But Google and Chrome are doing the right thing here by disabling the
backspace-as-navigation overloading.

I'm rather amused to see the shrieks and screams from those having to un-learn
a keybinding. I understand the pain. Most of you will be over it in a few
weeks.

This _is_ a very strong argument for _getting UI /UX right the first time_, as
it's precisely that unlearning which is a major PITA.

There are people who seem to have difficulty understanding how anyone could
possibly hit a backspace key unintentionally, or that the fixe should lie
elsewhere (e.g., Website designes). To this:

1\. Losing user state is a Bad Thing. Composed text, lost, is a massive fail.
Setting up an application and websites for failure is a Very Bad Idea. Sure,
when the Web was created, browsers were, well, _browsers_ , not editing tools.
That's no longer the case. Hasn't been for decades.

2\. Even evil space-alien-cat geniuses fall prey to this. I've been using
computers for a few decades, occasionally get paid to manage, use, and/or
program them, and seem to have most of my wits, vision, and motor control
about me. I still get hit by this routinely.

3\. Not everyone's so lucky. I work with people suffering visual, motor
control, and mental impairment issues. Intelligent people, who manage with
their own lives. Most have been using computers themselves for decades, some
longer than I've been alive. But yeah, when your body and brain start
betraying you, it's a real bitch. Overloaded functions, particularly
destructive ones, which act in ways you didn't expect, and worse, can't
readily detect, are _really bad_.

Step outside your world for a minute.

And if you're designing interfaces, get that shit right. Because someone's
going to be cursing your name in two decades.

If you're lucky.

------
behnamoh
Just when users get used to some basic UI/UX element, some hotshot who's angry
at his/her boss comes along and ruins everything...

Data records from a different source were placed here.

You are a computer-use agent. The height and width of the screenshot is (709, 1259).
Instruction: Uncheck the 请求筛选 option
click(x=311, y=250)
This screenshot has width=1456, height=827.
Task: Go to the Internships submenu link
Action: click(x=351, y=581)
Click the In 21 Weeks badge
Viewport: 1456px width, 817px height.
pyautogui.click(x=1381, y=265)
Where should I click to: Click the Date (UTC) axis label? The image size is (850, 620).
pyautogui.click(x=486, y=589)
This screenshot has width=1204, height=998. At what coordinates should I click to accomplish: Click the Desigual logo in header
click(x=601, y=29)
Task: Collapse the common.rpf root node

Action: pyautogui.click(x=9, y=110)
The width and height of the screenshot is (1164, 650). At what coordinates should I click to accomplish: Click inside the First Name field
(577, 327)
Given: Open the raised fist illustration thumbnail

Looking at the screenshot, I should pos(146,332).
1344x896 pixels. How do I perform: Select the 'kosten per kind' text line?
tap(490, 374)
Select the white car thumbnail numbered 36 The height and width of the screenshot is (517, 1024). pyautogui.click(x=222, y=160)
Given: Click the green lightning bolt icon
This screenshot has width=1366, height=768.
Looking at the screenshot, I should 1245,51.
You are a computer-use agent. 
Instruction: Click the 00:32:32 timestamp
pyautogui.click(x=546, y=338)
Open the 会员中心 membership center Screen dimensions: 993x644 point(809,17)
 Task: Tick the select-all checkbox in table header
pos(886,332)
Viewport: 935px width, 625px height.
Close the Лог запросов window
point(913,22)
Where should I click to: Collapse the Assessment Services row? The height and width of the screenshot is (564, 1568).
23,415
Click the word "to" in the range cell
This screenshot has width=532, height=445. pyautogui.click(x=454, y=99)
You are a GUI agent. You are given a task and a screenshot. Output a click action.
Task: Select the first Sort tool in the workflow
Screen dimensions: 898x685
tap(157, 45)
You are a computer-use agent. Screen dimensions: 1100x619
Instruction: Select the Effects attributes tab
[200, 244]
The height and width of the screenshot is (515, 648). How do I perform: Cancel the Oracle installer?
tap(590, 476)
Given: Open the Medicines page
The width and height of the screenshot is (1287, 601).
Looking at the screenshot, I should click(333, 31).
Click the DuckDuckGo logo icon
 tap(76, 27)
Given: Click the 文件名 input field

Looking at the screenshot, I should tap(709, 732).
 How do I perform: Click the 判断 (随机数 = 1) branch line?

One specific thing about web that bothers me is lack of keyboard support for
most apps. Unplug the mouse and you can't do much else with the web (esp. if
it's flash). Backspace and Ctrl+W are the two most useful bindings I love in a
computer.

If you're going to unlink the "Backspace" because some "stupid" users
accidentally press it, then you might as well "re-design" the whole keyboard,
cause some idiot is going to press F5 by accident...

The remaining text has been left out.